TEXTAUSZUG =>
+ + +

Agrarpolitik / Bioperspektive statt Kuhkuscheln: Umweltschützer reagieren auf den „Landwirtschaftsdësch“
Dass die Biovereinigungen und Umweltorganisationen nicht zu dem Treffen von Agrarministerin Martine Hansen und Umweltminister Serge Wilmes mit den Vertretern der Bauern eingeladen waren, begründete Erstere mit praktischen Ursachen. Umweltschützer sehen es eher als „nicht richtig“.
Insgesamt zeigten sich Greenpeace Luxemburg und der „Mouvement écologique“ zufrieden mit den Ergebnissen des „Landwirtschaftsdësch“, der zum ersten Mal von Agrarministerin Martine Hansen einberufen wurde und künftig zweimal pro Jahr in institutionalisierter Form stattfinden soll. Auch sei es richtig, dass Prozeduren vereinfacht werden sollen. Nach Ansicht der Umweltorganisationen seien die eigentlich wesentlichen Fragen nicht thematisiert worden. So könne der „Landwirtschaftsdësch“ als Anfang einer langfristigen Zusammenarbeit betrachtet werden. Eine Kooperation, bei der aber die Biobauern und Umweltverbände gerne mit von der Partie sein wollen.

+ + +

BEREITGESTELLTE ANGABEN =>

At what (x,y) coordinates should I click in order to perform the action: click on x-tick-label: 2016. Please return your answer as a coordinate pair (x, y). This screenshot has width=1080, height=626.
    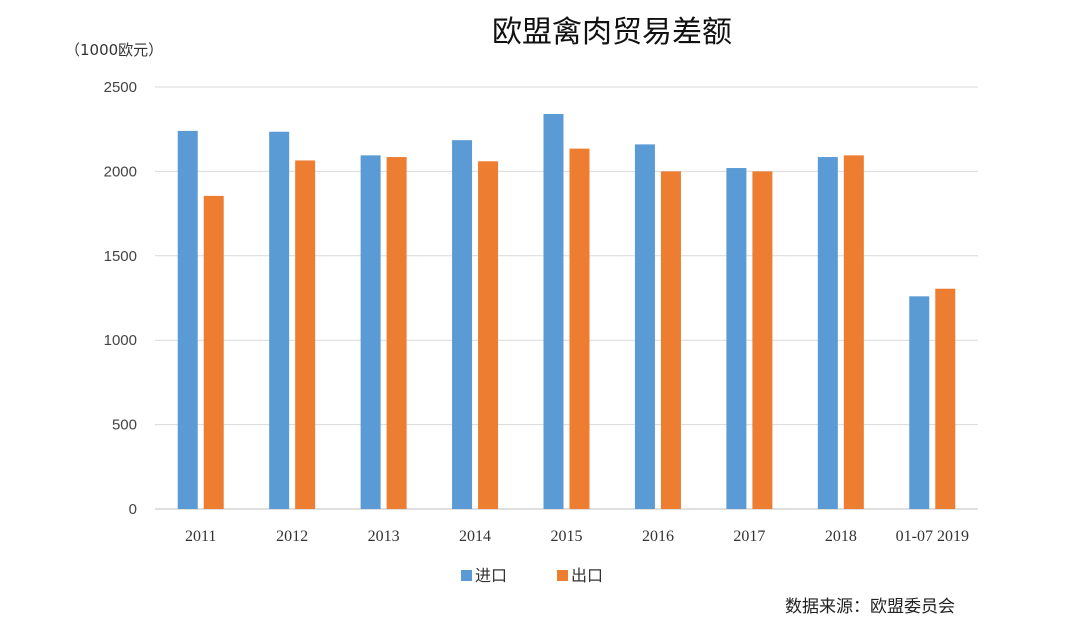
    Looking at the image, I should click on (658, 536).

+ + +

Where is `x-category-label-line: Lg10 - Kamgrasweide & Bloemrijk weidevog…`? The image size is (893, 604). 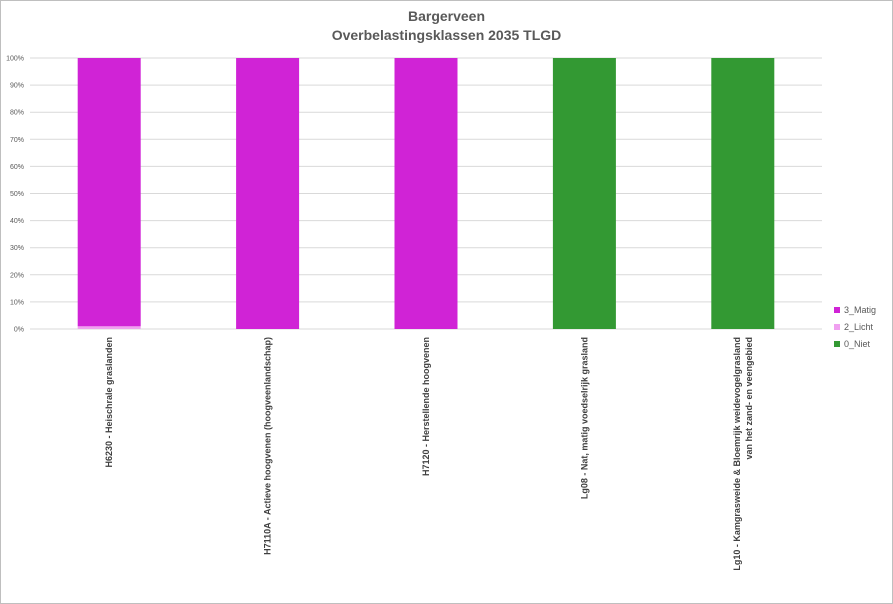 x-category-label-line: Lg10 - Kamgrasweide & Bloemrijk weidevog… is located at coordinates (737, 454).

+ + +

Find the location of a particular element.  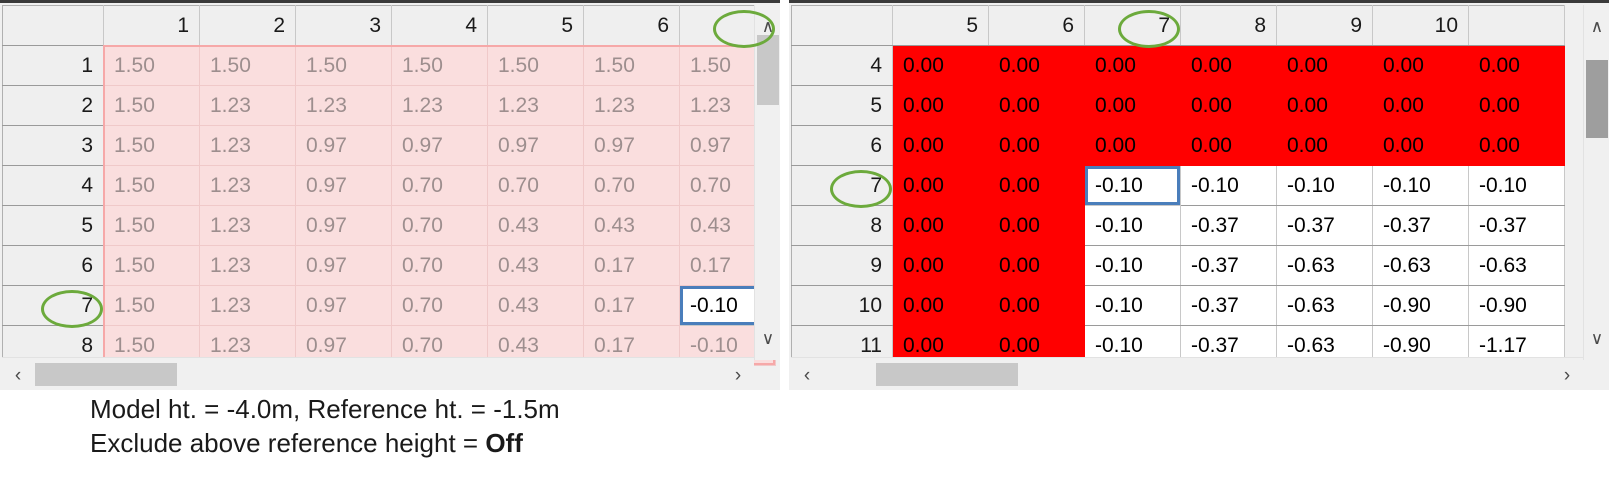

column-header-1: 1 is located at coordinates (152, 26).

+ + +

ARBEITSAUFTRAG => Nehmen Sie den Faden des obigen Textes über den „Landwirtschaftsdësch“ nach dessen letztem Satz wieder auf und schreiben Sie ihn fort.

ANTWORT =>
Dass dies bei der ersten Ausgabe nicht der Fall war, konnte Daniela Noesen, die Direktorin der „Bio-Vereenegung“, nicht nachvollziehen. Sie wies aber auch darauf hin, dass ihre Vereinigung am kommenden Montag von der Ministerin empfangen werde. Also nur eine Frage der pragmatischen Vorgehensweise von Martine Hansen, die gesagt hatte, dass es weniger zielorientiert gewesen wäre, mit noch mehr Gesprächspartnern an einem Riesentisch zu diskutieren. So hatte sie sich vorerst für den nationalen Agrargipfel auf Schloss Senningen auf die in der Landwirtschaftskammer vertretenen Bauernrepräsentanten als ersten Ansprechpartner beschränkt. Was sicherlich eine pragmatische Herangehensweise war, weil weniger konfliktbehaftet als gleich alle Akteure auf einmal am Tisch.
Zumindest sieht es Daniela Noesen „erst mal positiv“, wie sie gegenüber dem Tageblatt sagte. „Ich bin sowieso der Meinung, dass die Biolandwirtschaft ein eigener Faktor ist“, so die Direktorin der „Bio-Vereenegung“. „Außerdem können wir uns bei dem Gespräch dann ganz auf die Biothemen konzentrieren.“ Es wird das erste Treffen mit der Agrarministerin sein. „Dass wir Gespräche führen, ist das Allerwichtigste“, so Daniela Noesen. Auch habe der Präsident der Landwirtschaftskammer, Guy Feyder, unlängst bei der RTL-Sendung „Kloertext“ seine Bereitschaft erklärt, dass die Umweltorganisationen mit zum „Landwirtschaftsdësch“ eingeladen werden.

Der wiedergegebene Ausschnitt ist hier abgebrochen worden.